* [ENTRIES]
________
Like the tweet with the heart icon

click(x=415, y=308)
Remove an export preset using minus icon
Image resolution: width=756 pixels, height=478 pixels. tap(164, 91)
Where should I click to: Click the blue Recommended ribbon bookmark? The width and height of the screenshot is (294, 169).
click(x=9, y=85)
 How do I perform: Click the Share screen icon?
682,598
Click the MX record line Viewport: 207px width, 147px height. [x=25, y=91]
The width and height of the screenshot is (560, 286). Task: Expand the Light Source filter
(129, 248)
________
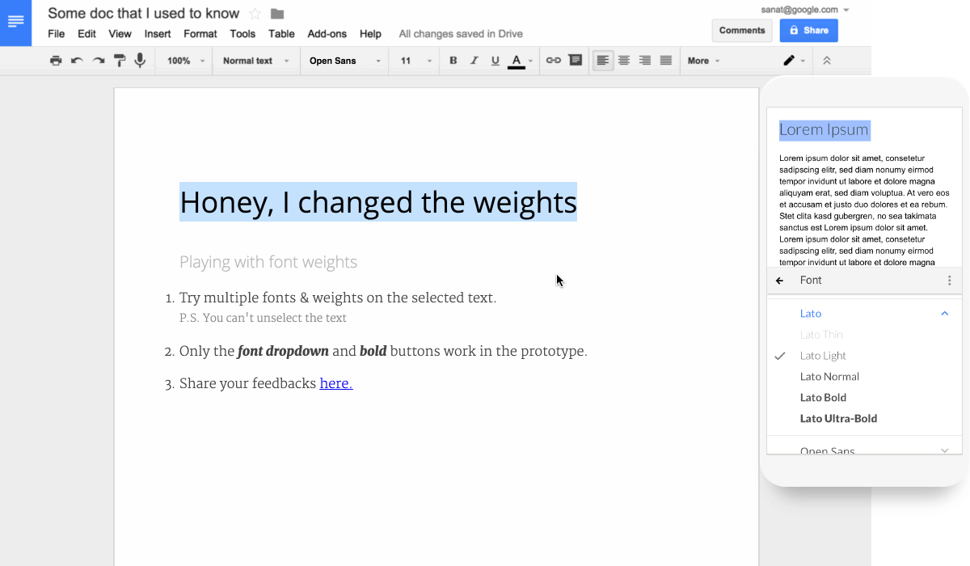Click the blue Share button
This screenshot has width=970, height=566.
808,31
________
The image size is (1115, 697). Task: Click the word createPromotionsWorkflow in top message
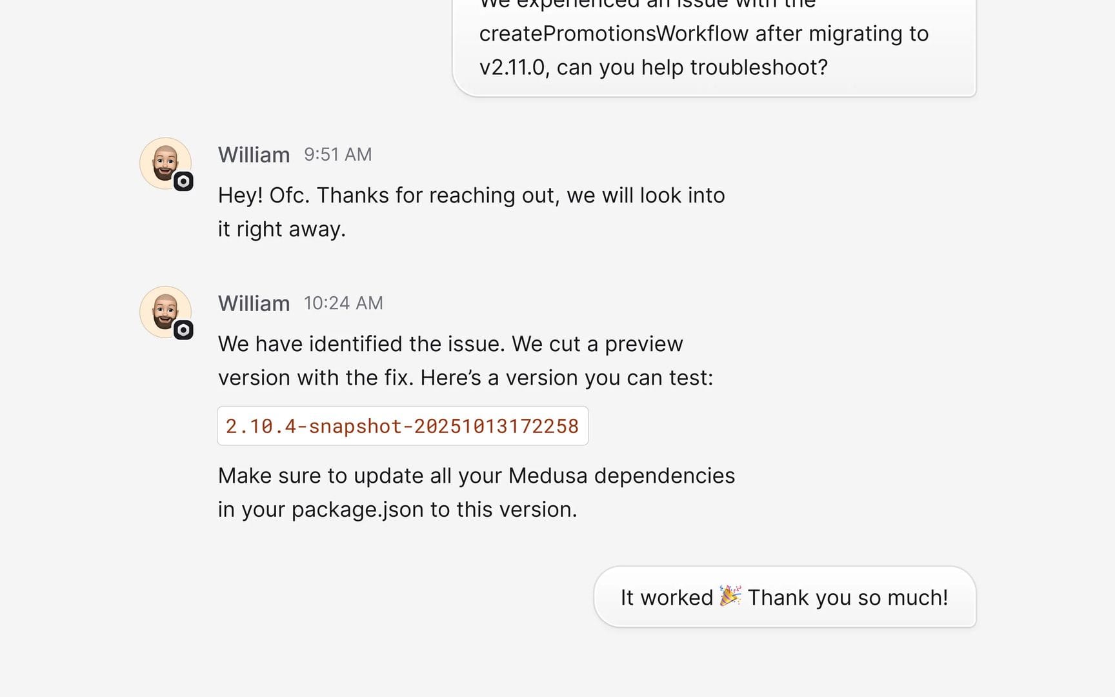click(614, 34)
________
* [WHAT YOU HAVE TO DO]
Convert the data from the line containing "The image size" through the line containing "click(614, 34)" into a two-column CSV with the headers instruction and action. Give each text and its answer one row, with each value in a quoted field, line breaks turned into spaces, and the pictures left out.

* [EXERCISE ANSWER]
instruction,action
"The image size is (1115, 697). Task: Click the word createPromotionsWorkflow in top message","click(614, 34)"